France’s Foreign Ministry didn’t confirm the detention but said that it was in contact with Iranian authorities about “the situation of our national” and also with the family.
Citing concerns for his security, it said it had no other comment. It reiterated previous warnings that French nationals shouldn’t travel to Iran. The cyclist is the third French national known to be detained in Iran, which is accused by France of practicing hostage diplomacy.
Two others, Cécile Kohler and Jacques Paris, have been held in Iran for more than three years in prison conditions that France likens to torture and on charges that Paris says are without foundation.
“Iran practices a deliberate policy of state hostages,” the French Foreign Ministry said this week. “All French nationals who find themselves there expose themselves to a risk of arrest and arbitrary detention, including tourists, for the sole reason of having French nationality.”
German Foreign Ministry spokesperson Kathrin Deschauer told reporters in Berlin that the ministry is aware of the case of the detained cyclist, but has no comment beyond that. Germany also warns its citizens against travel to Iran.
The United States’ government also strongly urges Americans not to travel to Iran, citing the risk of arbitrary detention. Monterlos was last heard from at around the same time that Israel launched a series of attacks against Iran’s nuclear and military facilities. President Trump ordered the U.S. military to join those strikes on June 21, with massive “bunker-buster” bombs used to inflict serious damage on three of Iran’s nuclear sites.
Israel and Iran were at war for 12 days, and an American cyclist told CBS News about his tense escape from the Islamic Republic as Israeli bombs fell.
On June 15, Ian Andersen, who had been cycling through the country for a couple weeks at that stage and had been welcomed by Iranians, heard the explosions from Israeli strikes in the distance. He said he received an email from the U.S. State Department that day, advising him of options for Americans wishing to leave the country.

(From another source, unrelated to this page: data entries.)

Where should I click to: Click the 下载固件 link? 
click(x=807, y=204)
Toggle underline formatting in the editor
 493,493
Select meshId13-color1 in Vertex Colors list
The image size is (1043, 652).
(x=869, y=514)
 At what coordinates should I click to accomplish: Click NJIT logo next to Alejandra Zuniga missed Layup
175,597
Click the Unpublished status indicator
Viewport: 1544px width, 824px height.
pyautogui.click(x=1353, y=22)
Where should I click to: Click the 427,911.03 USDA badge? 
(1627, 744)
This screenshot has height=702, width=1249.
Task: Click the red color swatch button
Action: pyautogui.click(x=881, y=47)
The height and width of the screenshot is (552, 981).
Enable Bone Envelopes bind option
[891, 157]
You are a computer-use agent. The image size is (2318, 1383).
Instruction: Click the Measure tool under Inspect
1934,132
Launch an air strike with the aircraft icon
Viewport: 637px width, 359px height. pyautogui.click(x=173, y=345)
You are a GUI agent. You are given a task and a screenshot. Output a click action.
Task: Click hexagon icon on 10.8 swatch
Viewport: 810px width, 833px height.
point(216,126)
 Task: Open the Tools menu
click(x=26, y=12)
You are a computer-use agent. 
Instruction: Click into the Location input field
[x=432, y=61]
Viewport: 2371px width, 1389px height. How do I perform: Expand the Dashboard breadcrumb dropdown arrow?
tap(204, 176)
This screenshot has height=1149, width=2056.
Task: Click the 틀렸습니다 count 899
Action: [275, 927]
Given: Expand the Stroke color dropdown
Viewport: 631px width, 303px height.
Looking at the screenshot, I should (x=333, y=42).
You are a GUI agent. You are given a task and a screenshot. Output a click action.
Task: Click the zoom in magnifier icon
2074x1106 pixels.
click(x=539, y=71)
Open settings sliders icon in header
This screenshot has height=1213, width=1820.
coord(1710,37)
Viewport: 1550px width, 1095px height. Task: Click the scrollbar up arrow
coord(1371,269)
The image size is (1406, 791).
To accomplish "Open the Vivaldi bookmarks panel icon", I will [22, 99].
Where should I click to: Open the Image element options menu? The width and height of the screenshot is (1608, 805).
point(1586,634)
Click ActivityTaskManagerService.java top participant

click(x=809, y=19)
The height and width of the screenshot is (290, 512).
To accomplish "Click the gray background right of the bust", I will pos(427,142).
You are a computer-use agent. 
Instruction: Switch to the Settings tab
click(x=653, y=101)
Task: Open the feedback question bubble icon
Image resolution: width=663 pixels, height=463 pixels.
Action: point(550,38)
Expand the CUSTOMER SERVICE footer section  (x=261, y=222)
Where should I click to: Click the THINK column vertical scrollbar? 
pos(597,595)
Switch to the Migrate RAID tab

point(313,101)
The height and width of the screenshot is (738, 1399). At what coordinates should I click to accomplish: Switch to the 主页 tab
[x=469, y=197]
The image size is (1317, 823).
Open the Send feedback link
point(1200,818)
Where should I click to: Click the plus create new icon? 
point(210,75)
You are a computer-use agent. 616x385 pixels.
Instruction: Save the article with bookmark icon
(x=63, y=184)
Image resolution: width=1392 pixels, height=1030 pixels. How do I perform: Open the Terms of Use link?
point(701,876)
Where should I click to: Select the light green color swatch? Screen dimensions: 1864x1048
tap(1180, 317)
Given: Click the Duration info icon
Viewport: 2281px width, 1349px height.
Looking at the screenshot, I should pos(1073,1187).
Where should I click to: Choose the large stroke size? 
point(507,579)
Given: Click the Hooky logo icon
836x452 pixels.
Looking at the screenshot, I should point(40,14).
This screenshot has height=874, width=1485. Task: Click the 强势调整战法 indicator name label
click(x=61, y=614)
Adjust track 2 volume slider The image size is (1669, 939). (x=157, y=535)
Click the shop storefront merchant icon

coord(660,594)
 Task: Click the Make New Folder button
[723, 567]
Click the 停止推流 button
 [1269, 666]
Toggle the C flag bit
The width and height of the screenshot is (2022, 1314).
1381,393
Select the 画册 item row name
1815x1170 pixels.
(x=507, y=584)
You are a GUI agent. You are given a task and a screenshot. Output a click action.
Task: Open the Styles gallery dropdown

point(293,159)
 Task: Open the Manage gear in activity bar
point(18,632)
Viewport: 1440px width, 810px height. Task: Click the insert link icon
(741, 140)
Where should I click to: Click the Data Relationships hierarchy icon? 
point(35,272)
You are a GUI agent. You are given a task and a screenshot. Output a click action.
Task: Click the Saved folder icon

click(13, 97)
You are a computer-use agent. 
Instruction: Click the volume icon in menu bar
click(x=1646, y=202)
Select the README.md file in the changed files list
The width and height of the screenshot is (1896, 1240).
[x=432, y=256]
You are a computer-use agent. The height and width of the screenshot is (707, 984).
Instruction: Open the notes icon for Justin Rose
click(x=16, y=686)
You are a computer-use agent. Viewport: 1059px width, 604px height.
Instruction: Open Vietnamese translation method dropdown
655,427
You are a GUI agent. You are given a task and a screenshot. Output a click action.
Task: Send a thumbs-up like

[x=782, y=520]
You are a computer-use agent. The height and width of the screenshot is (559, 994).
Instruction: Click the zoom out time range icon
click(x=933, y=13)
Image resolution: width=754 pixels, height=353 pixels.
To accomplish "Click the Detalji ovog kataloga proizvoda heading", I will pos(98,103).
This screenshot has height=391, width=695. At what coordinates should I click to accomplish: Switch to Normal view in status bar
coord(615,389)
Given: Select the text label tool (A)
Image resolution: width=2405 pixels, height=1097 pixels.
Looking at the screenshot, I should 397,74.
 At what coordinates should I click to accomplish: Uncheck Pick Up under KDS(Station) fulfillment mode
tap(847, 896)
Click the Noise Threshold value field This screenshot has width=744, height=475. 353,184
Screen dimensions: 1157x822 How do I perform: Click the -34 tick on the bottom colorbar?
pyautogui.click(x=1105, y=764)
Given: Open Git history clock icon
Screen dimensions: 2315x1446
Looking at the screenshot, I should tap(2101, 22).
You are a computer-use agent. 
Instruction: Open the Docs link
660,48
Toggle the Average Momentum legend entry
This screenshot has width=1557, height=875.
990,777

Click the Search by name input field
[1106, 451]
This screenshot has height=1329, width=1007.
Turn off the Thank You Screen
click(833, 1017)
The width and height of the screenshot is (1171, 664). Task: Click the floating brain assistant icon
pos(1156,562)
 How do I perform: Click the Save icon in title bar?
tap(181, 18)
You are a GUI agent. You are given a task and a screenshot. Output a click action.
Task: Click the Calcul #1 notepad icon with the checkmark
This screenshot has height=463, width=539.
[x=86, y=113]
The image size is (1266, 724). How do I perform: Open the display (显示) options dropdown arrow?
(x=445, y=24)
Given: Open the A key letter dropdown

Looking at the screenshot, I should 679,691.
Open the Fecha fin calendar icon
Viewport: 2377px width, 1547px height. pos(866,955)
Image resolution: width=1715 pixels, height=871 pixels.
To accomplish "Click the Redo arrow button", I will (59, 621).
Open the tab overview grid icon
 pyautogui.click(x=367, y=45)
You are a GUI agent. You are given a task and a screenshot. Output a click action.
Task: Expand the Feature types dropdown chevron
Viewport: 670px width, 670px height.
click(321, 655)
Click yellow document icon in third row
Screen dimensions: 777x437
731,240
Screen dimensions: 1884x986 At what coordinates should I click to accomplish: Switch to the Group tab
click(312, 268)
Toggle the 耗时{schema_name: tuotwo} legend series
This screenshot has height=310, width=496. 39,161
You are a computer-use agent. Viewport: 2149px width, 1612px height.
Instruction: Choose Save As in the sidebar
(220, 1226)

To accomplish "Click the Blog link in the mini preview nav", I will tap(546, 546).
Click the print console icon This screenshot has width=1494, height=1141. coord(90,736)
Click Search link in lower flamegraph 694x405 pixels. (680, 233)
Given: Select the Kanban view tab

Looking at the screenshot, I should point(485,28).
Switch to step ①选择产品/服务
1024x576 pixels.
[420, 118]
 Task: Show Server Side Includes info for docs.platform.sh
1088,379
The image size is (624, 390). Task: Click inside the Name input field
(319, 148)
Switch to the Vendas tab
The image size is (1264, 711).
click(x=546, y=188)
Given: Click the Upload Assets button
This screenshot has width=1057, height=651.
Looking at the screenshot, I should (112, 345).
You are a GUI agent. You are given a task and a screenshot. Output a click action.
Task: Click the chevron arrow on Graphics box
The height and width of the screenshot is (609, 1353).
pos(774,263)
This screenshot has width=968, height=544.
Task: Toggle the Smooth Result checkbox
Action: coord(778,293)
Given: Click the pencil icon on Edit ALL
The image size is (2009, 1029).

Andersen opted to embark on an eight-hour drive north to reach the border with Azerbaijan. After getting caught in a dense traffic jam as residents of the capital city Tehran fled and then navigating many military checkpoints, Andersen reached the border, but was then subjected two separate exit interviews — including one by the Iranian Revolutionary Guard Corps.
“That’s where I was like, ‘OK, I’ve got a 50-50 chance of being taken either as a bargaining chip or for further questioning,'” he said of the experience.
In the end, Andersen was allowed to leave after just a few questions, but he described the experience as “quite harrowing.”